一片更加古老、更加蠻荒的黑暗大地。天空懸掛著兩輪巨大的、散發著不祥血光的月亮。大地之上,並非人類文明的痕跡,而是無數巨大、扭曲、如同活體山脈般的恐怖生物骸骨堆積成的山巒!
一座由無數巨大骸骨和暗色金屬熔鑄而成的、直插血色天穹的骸骨王座!王座之上,一個模糊、巨大、身披流淌著暗紅熔岩般鎧甲的身影巍然端坐!祂的麵容隱藏在陰影之中,隻有兩點燃燒著無儘血焰的眸子如同星辰般俯瞰大地!

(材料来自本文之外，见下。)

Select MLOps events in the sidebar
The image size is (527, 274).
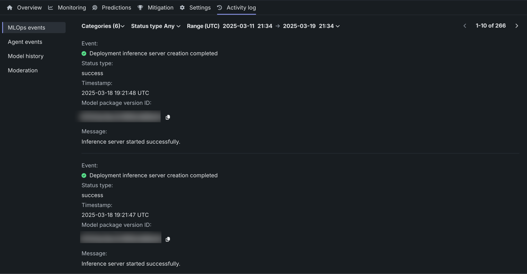coord(26,28)
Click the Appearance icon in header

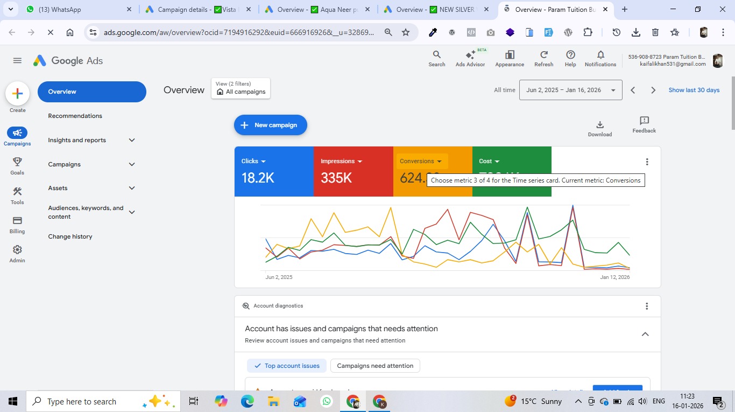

王座之下,匍匐著無數形態各異的、散發著強大氣息的臣屬!其中,一個體型相對較小但也遠超人類)、穿著猙獰鎧甲、氣息卻帶著虔誠與狂熱的身影格外清晰——正是那位被鎖鏈貫穿的將軍!他雙手捧著一卷由暗金色皮革和巨大骨片製成的契約卷軸,卷軸上的文字流淌著血光!
將軍將卷軸高舉過頭頂,向著王座上的存在發出宏大的、充滿狂熱信仰的意念波動:“偉大的…‘血骸之主’…吾等…奉上…此界…生靈…之血…與魂…鑄…‘萬骸血契’…祈…恩賜…吾族…不滅…之力…與…此界…永…世…統…禦…之…權!”